§ **DIRECTIONS**
Among the entries that follow, find every line with the word "agent" and list it.

START RECORDS FOR THIS EXERCISE

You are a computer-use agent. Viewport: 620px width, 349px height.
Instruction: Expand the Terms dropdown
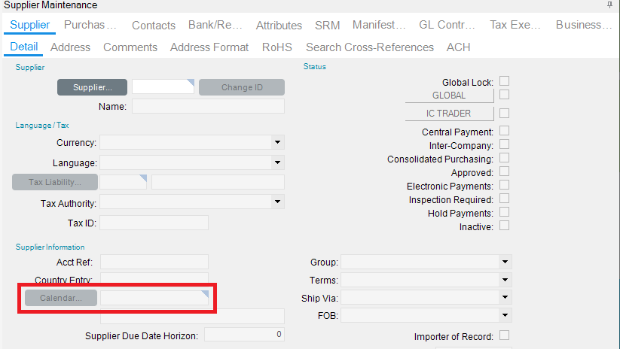[x=504, y=280]
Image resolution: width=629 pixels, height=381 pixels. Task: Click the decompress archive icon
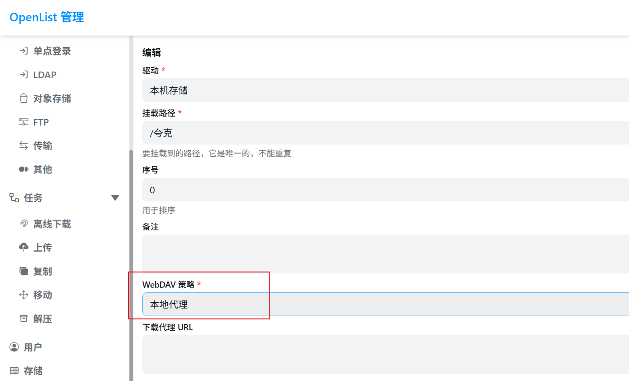coord(23,318)
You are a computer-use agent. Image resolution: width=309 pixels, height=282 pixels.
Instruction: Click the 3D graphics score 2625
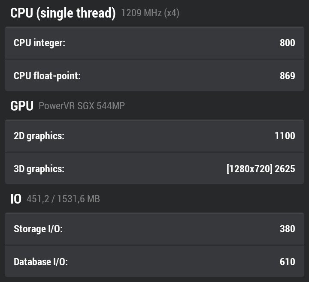(285, 169)
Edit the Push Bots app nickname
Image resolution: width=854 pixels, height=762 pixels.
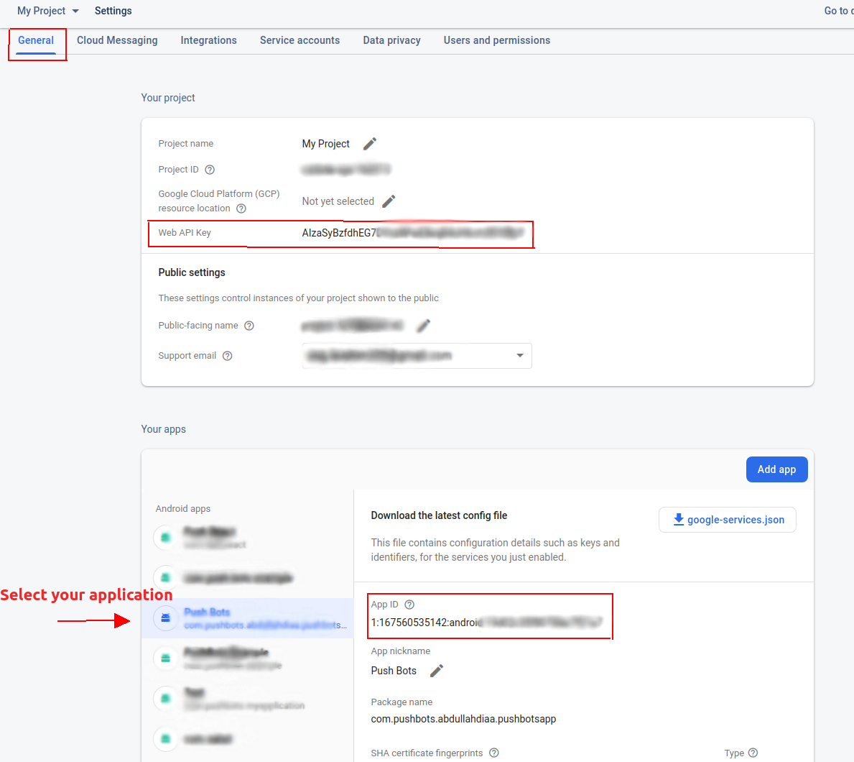point(436,671)
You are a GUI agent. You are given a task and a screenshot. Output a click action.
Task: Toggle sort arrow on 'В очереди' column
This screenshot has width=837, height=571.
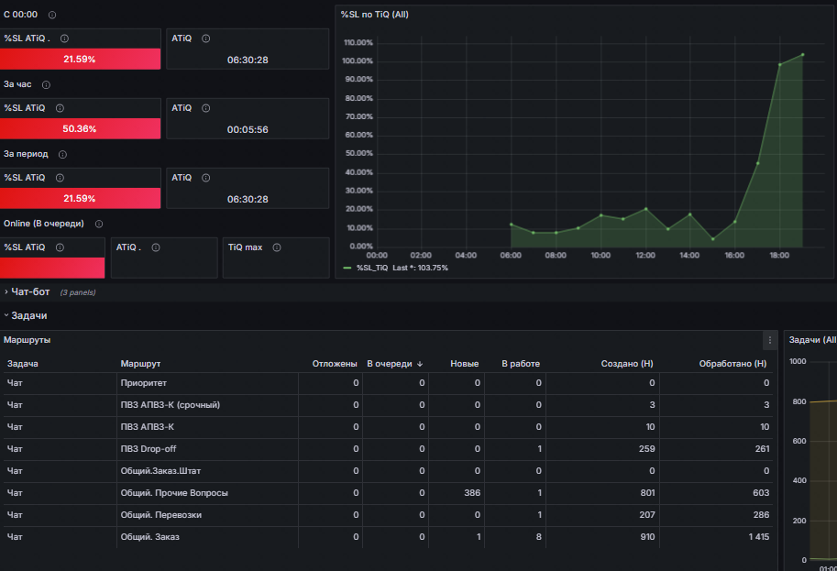coord(420,364)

END RECORDS FOR THIS EXERCISE

§ **RESPONSE BOX**
You are a computer-use agent. Viewport: 620px width, 349px height.
You are a computer-use agent. Image resolution: width=309 pixels, height=282 pixels.
You are a GUI agent. You are given a task and a screenshot. Output a click action.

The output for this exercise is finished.